(Pixel coordinate grounding data)
————
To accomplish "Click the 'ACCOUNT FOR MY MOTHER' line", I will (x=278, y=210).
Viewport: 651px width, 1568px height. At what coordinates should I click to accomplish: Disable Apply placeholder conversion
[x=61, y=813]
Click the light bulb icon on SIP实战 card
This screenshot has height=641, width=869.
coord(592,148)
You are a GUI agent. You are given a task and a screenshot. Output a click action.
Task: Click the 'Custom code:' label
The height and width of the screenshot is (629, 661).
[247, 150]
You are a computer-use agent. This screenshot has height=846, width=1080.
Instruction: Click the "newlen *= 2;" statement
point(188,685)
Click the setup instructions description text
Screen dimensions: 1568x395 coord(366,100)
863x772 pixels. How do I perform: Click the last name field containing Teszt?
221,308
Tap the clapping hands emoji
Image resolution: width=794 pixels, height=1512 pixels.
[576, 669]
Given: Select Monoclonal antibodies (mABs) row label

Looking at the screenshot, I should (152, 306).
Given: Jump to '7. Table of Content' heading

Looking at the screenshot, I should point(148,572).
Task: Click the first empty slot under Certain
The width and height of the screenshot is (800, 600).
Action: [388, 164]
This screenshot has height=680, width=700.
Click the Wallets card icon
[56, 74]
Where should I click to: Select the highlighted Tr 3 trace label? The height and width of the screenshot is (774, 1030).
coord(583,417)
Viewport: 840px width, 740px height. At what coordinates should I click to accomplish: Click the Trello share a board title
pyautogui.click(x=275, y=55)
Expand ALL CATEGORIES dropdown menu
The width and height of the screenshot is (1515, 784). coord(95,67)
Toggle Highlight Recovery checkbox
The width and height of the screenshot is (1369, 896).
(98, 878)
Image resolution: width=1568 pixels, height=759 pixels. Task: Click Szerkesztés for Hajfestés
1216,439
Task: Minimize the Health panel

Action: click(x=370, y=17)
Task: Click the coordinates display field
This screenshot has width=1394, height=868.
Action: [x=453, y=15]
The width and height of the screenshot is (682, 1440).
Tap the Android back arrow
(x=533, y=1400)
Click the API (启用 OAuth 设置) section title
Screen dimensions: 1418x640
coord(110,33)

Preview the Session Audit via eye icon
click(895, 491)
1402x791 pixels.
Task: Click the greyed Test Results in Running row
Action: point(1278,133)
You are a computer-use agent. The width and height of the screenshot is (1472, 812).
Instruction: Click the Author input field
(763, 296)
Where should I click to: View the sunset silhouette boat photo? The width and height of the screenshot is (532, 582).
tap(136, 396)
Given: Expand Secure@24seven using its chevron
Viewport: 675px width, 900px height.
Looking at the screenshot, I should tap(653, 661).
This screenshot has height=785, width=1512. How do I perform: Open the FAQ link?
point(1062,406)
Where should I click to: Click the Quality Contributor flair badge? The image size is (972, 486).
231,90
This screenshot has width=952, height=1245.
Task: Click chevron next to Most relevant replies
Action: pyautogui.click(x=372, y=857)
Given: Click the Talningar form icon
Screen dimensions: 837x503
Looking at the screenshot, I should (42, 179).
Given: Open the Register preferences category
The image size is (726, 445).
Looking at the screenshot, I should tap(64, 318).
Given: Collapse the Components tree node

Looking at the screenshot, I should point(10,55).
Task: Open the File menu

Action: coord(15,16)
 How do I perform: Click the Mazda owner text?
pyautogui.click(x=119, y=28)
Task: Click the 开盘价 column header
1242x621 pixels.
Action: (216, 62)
————
• Work item
Every line above that includes the word "agent" should be listed.

• Solution for this problem
You are a GUI agent. You are given a task and a screenshot. Output a click action.
You are a computer-use agent. This screenshot has height=846, width=1080.
You are a computer-use agent. The width and height of the screenshot is (1472, 812).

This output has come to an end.